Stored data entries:
# # # #
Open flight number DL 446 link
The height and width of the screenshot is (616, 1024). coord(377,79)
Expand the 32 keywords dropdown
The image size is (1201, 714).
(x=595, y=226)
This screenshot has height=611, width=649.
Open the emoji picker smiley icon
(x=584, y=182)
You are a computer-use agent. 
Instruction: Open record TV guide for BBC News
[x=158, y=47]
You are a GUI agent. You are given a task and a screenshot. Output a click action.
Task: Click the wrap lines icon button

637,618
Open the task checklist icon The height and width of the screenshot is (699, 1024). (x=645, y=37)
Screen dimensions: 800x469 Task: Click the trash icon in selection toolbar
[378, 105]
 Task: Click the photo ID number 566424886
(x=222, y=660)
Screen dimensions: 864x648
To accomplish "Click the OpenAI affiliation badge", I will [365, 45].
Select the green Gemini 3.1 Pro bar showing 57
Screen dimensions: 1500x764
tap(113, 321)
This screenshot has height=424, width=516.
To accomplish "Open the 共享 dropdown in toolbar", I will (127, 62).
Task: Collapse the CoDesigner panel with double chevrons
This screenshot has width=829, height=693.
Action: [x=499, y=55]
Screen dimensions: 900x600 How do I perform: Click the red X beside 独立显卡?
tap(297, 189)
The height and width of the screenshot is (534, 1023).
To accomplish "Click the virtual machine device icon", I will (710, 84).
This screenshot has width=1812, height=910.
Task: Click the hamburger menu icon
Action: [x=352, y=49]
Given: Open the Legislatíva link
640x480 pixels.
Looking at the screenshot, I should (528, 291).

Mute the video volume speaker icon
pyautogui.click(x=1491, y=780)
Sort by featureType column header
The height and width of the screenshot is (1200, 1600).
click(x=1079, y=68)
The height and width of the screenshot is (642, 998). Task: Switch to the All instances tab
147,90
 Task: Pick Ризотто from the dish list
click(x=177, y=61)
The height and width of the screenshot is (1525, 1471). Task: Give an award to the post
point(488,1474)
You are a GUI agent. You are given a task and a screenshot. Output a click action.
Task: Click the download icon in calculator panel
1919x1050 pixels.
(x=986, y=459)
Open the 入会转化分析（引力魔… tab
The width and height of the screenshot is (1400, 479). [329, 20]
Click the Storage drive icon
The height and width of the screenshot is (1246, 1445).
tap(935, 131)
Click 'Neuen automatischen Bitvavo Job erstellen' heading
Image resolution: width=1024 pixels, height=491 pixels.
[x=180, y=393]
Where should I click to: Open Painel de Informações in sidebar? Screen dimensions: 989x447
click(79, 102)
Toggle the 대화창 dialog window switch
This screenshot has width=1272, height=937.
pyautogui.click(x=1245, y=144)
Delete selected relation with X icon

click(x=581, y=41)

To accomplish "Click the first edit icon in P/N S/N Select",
# # # #
> **What is being asked**
Across the data above, how many lines carry the word "panel"? Only the number is needed.

> **Answer area**
2